Heyecanla beklediğimiz bir seçim yaşadık. İktidar bir araçtır. Bizim partimizin hedefi kurucumuz büyük önder Mustafa Kemal Atatürk’ün bize gösterdiği çağdaş uygarlık düzeyinin üzerinde bir noktaya bu ülkeyi taşımaktır. İşte iktidar bunun aracıdır ülkemizin huzuru, vatanımızı bekası için. İktidar aracına sahip olmanın heyecanı içinde seçime girdik. Ama bunu gerçekleştiremedik. Bunun nedenleri mutlaka çok önemli üzerinde ciddi şekilde görüşülmesi, konuşulması ve tartışılması gerekir. Varsa bir daha aynı hata ve yanlışlarımızın açığa çıkması konusunda hepimiz hemfikiriz. Bütün tartışmalar bunun üzerinden gidiyor.
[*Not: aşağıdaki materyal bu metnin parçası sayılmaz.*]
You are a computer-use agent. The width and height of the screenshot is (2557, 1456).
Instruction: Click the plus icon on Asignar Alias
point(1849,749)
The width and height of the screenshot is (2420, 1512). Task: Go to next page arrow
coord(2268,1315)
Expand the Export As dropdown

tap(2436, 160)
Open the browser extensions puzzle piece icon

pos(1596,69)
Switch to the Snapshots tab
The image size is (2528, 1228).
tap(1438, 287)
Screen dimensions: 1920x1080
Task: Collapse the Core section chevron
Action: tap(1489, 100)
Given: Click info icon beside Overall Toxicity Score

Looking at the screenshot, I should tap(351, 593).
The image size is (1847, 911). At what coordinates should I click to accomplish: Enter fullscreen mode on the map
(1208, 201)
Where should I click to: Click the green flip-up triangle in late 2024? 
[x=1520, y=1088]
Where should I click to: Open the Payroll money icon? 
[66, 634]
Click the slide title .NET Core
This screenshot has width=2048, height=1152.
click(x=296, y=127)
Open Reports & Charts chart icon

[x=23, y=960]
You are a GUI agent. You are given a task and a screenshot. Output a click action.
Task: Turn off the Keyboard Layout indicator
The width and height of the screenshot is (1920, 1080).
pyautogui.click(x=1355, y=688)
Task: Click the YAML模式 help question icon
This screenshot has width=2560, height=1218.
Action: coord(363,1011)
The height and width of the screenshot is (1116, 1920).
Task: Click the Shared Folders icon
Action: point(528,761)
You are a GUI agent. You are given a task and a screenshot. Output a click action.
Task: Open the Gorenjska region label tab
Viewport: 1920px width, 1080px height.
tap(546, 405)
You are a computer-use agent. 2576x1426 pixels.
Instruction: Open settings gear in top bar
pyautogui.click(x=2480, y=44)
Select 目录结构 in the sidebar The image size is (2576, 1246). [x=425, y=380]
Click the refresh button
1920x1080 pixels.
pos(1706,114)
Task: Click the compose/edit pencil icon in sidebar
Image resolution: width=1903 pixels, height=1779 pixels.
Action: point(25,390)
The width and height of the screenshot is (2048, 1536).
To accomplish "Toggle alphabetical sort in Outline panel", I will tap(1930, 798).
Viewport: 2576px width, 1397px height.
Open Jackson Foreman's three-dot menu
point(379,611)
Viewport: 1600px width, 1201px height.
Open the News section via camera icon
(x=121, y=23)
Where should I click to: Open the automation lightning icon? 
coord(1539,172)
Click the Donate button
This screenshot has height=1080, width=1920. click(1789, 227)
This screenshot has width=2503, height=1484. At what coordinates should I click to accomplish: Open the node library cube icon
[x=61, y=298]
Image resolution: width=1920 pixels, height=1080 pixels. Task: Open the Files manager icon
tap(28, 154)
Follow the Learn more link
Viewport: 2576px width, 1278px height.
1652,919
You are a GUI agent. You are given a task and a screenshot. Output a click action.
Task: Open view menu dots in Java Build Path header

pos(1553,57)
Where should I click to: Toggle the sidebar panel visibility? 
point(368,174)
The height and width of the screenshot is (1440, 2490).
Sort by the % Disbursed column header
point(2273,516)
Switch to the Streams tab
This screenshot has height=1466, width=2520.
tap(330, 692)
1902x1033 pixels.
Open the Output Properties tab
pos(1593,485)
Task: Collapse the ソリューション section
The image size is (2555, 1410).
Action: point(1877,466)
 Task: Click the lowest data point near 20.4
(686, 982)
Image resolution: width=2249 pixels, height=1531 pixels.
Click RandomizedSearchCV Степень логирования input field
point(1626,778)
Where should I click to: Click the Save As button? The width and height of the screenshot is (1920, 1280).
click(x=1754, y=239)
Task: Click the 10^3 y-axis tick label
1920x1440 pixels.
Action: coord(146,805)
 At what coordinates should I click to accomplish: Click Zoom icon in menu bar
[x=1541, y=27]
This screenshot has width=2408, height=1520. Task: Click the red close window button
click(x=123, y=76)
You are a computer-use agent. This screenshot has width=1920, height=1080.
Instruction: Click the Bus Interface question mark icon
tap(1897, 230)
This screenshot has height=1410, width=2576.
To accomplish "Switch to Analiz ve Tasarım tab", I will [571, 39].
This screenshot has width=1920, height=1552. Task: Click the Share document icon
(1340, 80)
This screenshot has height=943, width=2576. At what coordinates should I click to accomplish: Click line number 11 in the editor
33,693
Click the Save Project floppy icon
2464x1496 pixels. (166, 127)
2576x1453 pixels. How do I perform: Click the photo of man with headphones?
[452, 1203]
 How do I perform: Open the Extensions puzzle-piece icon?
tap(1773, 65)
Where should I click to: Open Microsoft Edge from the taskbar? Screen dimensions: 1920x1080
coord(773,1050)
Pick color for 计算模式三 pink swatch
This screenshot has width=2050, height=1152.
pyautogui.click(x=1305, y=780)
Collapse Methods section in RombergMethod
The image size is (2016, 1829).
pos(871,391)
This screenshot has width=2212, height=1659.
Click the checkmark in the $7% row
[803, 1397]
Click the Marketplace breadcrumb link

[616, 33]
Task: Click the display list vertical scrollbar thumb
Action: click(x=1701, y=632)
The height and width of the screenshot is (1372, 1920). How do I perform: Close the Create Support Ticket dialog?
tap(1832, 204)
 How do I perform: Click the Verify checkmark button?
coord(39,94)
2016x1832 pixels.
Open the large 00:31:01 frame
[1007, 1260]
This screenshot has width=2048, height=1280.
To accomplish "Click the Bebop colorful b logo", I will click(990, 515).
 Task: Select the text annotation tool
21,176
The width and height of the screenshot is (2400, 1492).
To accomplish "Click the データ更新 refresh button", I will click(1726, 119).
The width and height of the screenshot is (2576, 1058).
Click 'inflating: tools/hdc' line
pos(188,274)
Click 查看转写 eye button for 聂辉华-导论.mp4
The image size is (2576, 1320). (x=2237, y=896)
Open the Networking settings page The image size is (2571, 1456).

İLKE VE DEĞERLER ÜZERİNDEKİ DEĞİŞİMİ ASLA KABUL ETMİYORUM
CHP liderliğinde çağdaş cumhuriyetin temel değerleri üzerinde yükselen, demokratik, laik, sosyal hukuk devletinin tahrip edilen bu değerlerinin yeniden vücut bulmasını bekleyen çok ciddi bir toplum kesimi var. Bu yurttaşlarımızın beklentisi noktasında hepimiz hayal kırıklığı yaşadık. Hataları, yanlışları ve eksiklikleri masaya yatırıp bir daha yapmamak üzere düşünce ve fikir üretilmesi çok önemli. Değişim diyorsak bunun altına imzamı atarım. Böylesi bir değişim yönetsel bir bakış açısı üzerinden değişimdir. İlke ve değerler üzerindeki değişimi asla kabul etmiyorum. Partimizin amaç ve ilkeleri, hedefleri tüm görüşlerin üzerindedir. Partimizin bir programı var. “Çağdaş Türkiye İçin Değişim” başlığındaki programımız basılıdır. Yurttaşlarımız bunu bakınca CHP’nin kurucu amaç ve değerlerini, ülkeyi nereye götürmek istediği bütün sektörler itibariyle görebilir.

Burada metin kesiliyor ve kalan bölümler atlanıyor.